Beautiful Somewhere Else

by Stephen Policoff

Published by Carroll & Graf

253 pages, 2004


Buy it online


 

 

 

Winning Losers

Reviewed by Cherie Thiessen

 

What can you say about a character who says of himself: "I've been pretty successful at minor vanishing acts throughout my life," who unearths panic attacks lurking within vacations and whose first wife accuses him of being able to squeeze despair even out of a picnic? One wonders how Paul Brickner could, at 38, be so screwed up and so negative, especially when he seems to have lucked out with his beautiful and optimistic new girlfriend.

But everything comes with a price for Paul, it seems, and Nadia's obsessed ex-boyfriend is the hefty price this time. Fred has perfected the art of lurking; he shows up at the seedy vacation "cottage" the lovers have rented to get away from all the negativity in Paul's life, and he is in no hurry to leave. One of Nadia's close friends, Jennifer, has also been invited to share their grungy beach side paradise. She's a nymphomaniac with pierced labia and other body parts and she's relieved to discover that Paul's old buddy, Tommy, a drug addicted musician continually living on the edge of oblivion, has also been invited. It's Fred, however, that she really came to seduce.

Of course Jennifer can't understand why 22-year-old Nadia is hanging out with an old guy, which is just great for Paul's already flattened self image, and zoned-out Tommy does not seem to be a very good influence on his perpetually depressed buddy either.

These wild and wacky people will have you howling, but they are just one lap on this zany circuit. Now add a hurricane, mysterious lights that have been propelling Fred and haunting Paul, (can they be UFOs?) an ominous event in Paul's past marriage to Annie that haunts him for most of his waking and unwaking life, and a moldering hotel that sometimes contains mysterious people, including Dr. Silver, Tommy's new analyst and guru. Policoff's imagination knows no bounds. He just keeps stacking one more improbability on top of another, like a house of cards. Miraculously, though it totters now and again, the creation stands.

"This was my first novel so it was hard to write in the sense that I had all these pieces (hurricane, Sung Soo -- who is based on a real person -- alien abduction, obsessive love, the desire to be someone other than who you turned out to be etc.)but I wasn't sure how they fit together. But the ideas/images wouldn't go away so eventually I had to figure out how to intertwine all these strands... "

Who is Sung Soo and what does he have to do with anything? A real life magician and possible mentor of Houdini, Soo achieved fame, or perhaps notoriety, when he did his final vanishing act in a fiery coffin, disappearing from the world stage forever. Was it a real disappearance? Did he fake it in order to escape creditors and lovers? We will never know. Soo's life and death is another bizarre strand woven throughout the book. Our protagonist has researched this mysterious man for most of his adult life and has plans to write a book about him. Actual letters and diary entries surface in the novel now and again.

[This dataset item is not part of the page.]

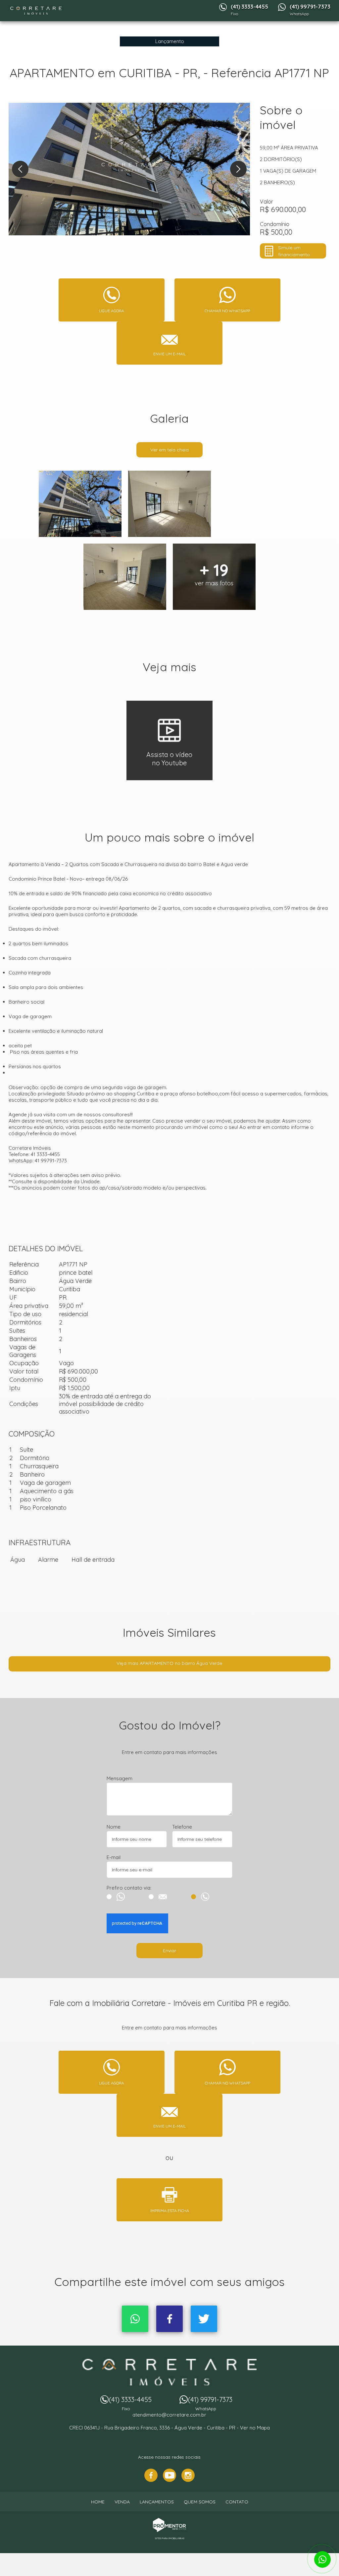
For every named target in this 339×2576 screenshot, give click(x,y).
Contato (236, 2502)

Is any of this outlandish plot based on fact?

"My wife and I did experience Hurricane Bob on a Cape Cod vacation (and the cheesy cottage is as described); I have no experience of the lights but am very intrigued by such things, especially the ways in which contemporary UFO sightings parallel ancient tales of faeries, demons etc. ... I'm told that Paul sounds like me and I certainly wrote it as if I were channeling him; I'd have to say he's a darker, more obsessive version of myself."

The novel is funny, a farce in the original sense of the word: humanity at the mercy of the physical world. No matter how high your ambitions or hopes, it's the banana peel that gets you every time.

The characters are endearing, in spite of their craziness. I, for one, wanted that happy ending. Given Paul's problems, it might seem too implausible for some, but if you want plausibility, you probably wouldn't have signed on to enter this topsy turvy world in the first place. | November 2004

 

Cherie Thiessen has been a scriptwriter, playwright, creative writing instructor and -- for the past 10 years -- a travel writer and book reviewer. She was the review columnist for Focus on Women Magazine for eight years and has also written numerous reviews for magazines including Monday Magazine, Pacific Yachting, Cottage Magazine, The Driftwood News, Linnear Reflections and Douglas College's Event Magazine.